Write the next part of the Spark assignment handout below, starting right after its last line and keeping it separate from the data that follows.

[Page excerpt]:
☆ ☆ ☆ ☆

Assignment 5: Implementing Distributed Applications using Spark

Due Tue Dec 3, 11:59pm

100 points total

In this assignment, you will learn how to write, compile, debug and execute simple programs using Spark, both on a single stand-alone Spark instance as well as a distributed cluster with multiple workers.

You are expected to debug your implementation on a single worker; however, later in this assignment, you will run the same code on a distributed cluster on input data that doesn't fit on a single worker!

Section 1 explains how to download and install a stand-alone Spark instance.

Section 2 explains how to launch a Spark cluster on Google Cloud.

Section 3 explains how to launch the Spark shell for interactively building Spark applications.

Section 4 explains how to use Spark to launch Spark applications written in an IDE or editor.

Section 5 details a simple word count application that also serves as a warmup exercise.

Section 6 will take you through a re-implementation of the PageRank algorithm from Assignment 4 in Spark.

1) Setting up a stand-alone Spark Instance

Download and install Spark 2.3.4 on your machine or Myth (you can use wget): wget http://mirrors.sonic.net/apache/spark/spark-2.3.4/spark-2.3.4-bin-hadoop2.7.tgz.

Unpack the compressed TAR ball: tar -xvzf spark-2.3.4-bin-hadoop2.7.tgz.

Now, define the following environment variables. One way is to append the following lines into your ~/.bashrc file (tested on Myth):

export SPARK_HOME="$HOME/spark-2.3.4-bin-hadoop2.7"

☆ ☆ ☆ ☆

[Data provided]:
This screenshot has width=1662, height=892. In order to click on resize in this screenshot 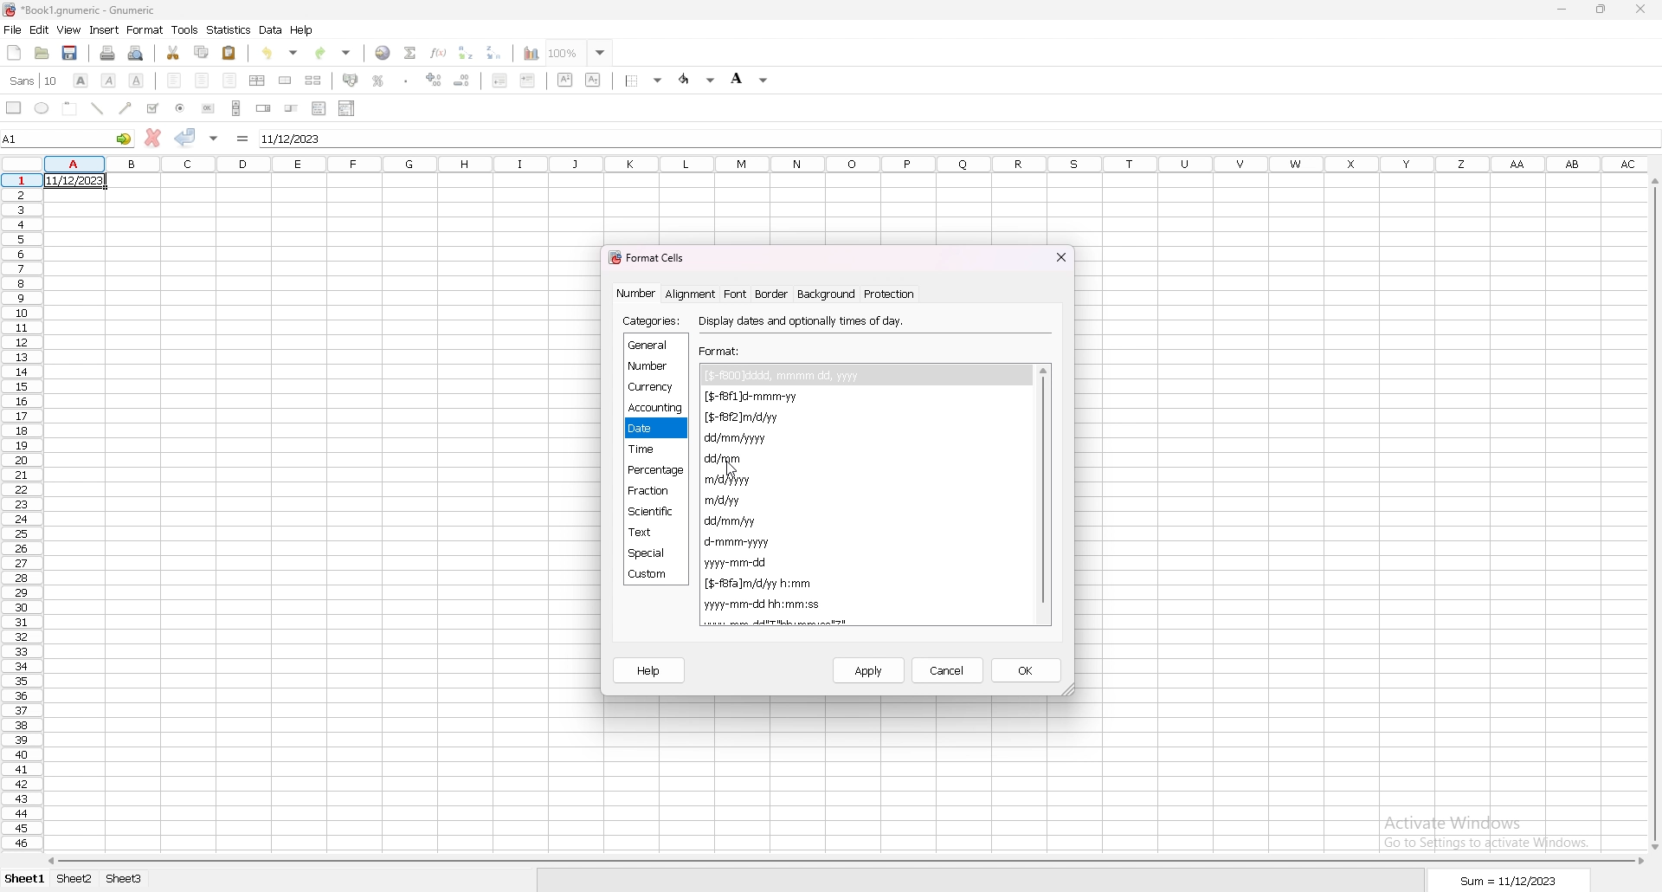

☆ ☆ ☆ ☆

[Written answer]:
export SPARK_LOCAL_IP="127.0.0.1"
export PATH="$HOME/bin:$HOME/.local/bin:$SPARK_HOME/bin:$PATH"

You will have to edit the $SPARK_HOME line if you unpacked the Spark 2.3.4 tarball in a location other than $HOME.

After editing your ~/.bashrc, run source ~/.bashrc so the new definitions take effect.

The rest of this README assume that your environment variables are set. As a quick sanity check, running which pyspark should return the location of the pyspark binary if this is done correctly.

2) Launching on a Distributed Cluster

We will be using GCP's dataproc tool to spawn a cluster equipped with Spark. Unlike Assignment 3, where we ran into trouble spawning instances with GPUs, you should find here that spinning up your own cluster takes a matter of seconds, and should be able to crank out the computation you need fairly seamlessly.

Setting up a Cluster

Use the following command (replacing [cluster-name] and [project-name]):

gcloud dataproc clusters create [cluster-name] --region us-central1 --subnet default --zone us-central1-c --master-machine-type n1-standard-4 --master-boot-disk-size 93 --num-workers 5 --worker-machine-type n1-standard-4 --worker-boot-disk-size 100 --image-version 1.3-deb9 --project [project-name]

Once that's done, you should have a cluster of 5 worker machines, and a master machine. This cluster is located in the us-central1 region, but you can feel free to launch it it whichever region makes sense for you.

You can delete your cluster using:

gcloud dataproc clusters delete [cluster-name] --region us-central1

Submitting a Spark job to the cluster

Submitting a Spark job is easy :) We don't even need to SSH into the master; we can just use gcloud's CLI!

The command below will run the page_rank.py script (the Spark driver file) using the cluster specified by the cluster-name and cluster-region. Since the PageRank program takes in a CLI argument of filename, we specify that after the final --, this is where we list arguments to the Spark driver script. Since it is a file we need access to, we need to make the file available to it so we include the --files flag as well.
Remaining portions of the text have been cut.